One of the nights, Gotee was putting on a showcase concert with all their acts. Toby was interested in signing me, but few people in Nashville had ever heard me play. It was up to me, that night, to take the stage and prove that I could handle myself. I was terrified. It didn't matter that I had a hundred shows under my belt—compared to this crowd, I was a rookie to be sure.

Gotee had rented a vacant bar to serve as their venue for the week. On the night I was to play, it was packed with very serious fans buzzing about how excited they were that Johnny Q. was going to be rocking their faces off. The band had amps and drums and fans ready to mosh. I, on the other hand, was armed only with an acoustic guitar.

The crowd looked so cool that I felt out of place even in the audience. Backstage, the all-male Johnny Q
.
filled the room with their rock-star musk. I remember TobyMac calmly welcoming me into the green room while he casually picked at a box of sushi with a pair of chopsticks.

Sushi? Raw fish?
Who on earth—
I said to myself, completely grossed out. “Who would
ever
eat raw fish?

My subconscious answered me back in a jazz-cool voice, “Rock stars, babe. Rock stars eat sushi.”

What was I doing here? I was definitely not in Kansas anymore.

Before I knew it, Joey Elwood had taken the stage to introduce me. The buzzy room stopped for a moment, a few lazy hands smacked together when he announced my name, and then it was my stage.

All I could do was take a deep breath, close my eyes, and play my heart out. I couldn't be anybody other than who I was, so I had nothing to lose.

Thirty minutes later, I looked up and it was all over. I don't remember much about the applause in the room, just that I automatically did what I always do when I leave the stage. I reached to pull the cable from the end of my guitar, gave a little thank-you wave, and turned to get off stage without further embarrassment.

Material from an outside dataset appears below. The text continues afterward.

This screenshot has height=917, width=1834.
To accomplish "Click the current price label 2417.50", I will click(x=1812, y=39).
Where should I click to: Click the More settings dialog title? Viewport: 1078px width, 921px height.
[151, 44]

As I walked off, one of the girls who squished up into the barrier in front of the stage asked, “What's your name?”

“Jennifer,” I said off mic. “Hi!” I didn't know what else to do except smile and try to leave.

“No,” the girl returned, “What's your
name
on your
record?

“Oh, uh—” it felt strange introducing myself to someone with my full name, but she wanted it all, “Jennifer . . . Knapp.” Weird.

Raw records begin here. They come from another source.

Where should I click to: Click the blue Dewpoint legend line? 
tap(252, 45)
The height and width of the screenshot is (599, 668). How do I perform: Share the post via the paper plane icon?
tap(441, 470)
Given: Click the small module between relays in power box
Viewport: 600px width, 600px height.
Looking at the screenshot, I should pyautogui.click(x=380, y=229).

“Cool,” she said, “I'll be looking out for you!” I heard her say, as I walked off.

AFTER GMA WEEK
had ended, I returned back to Pittsburg for the last few weeks of the spring semester. I fought the remaining adrenaline and flattering buzz that still lingered, and tried to focus on the coming final exams when I got the call from Joey. Amazingly, Gotee wanted me on board and were offering me a five-record contract.

I was twenty-two, a new Christian with barely a dozen songs to my name, and I said yes.

I was still a semester or two away from completing my psychology degree, but it was going to have to wait. I finished my classes that spring in what would be my last term at Pittsburg State. I committed myself to being a full-time, signed, Christian recording artist.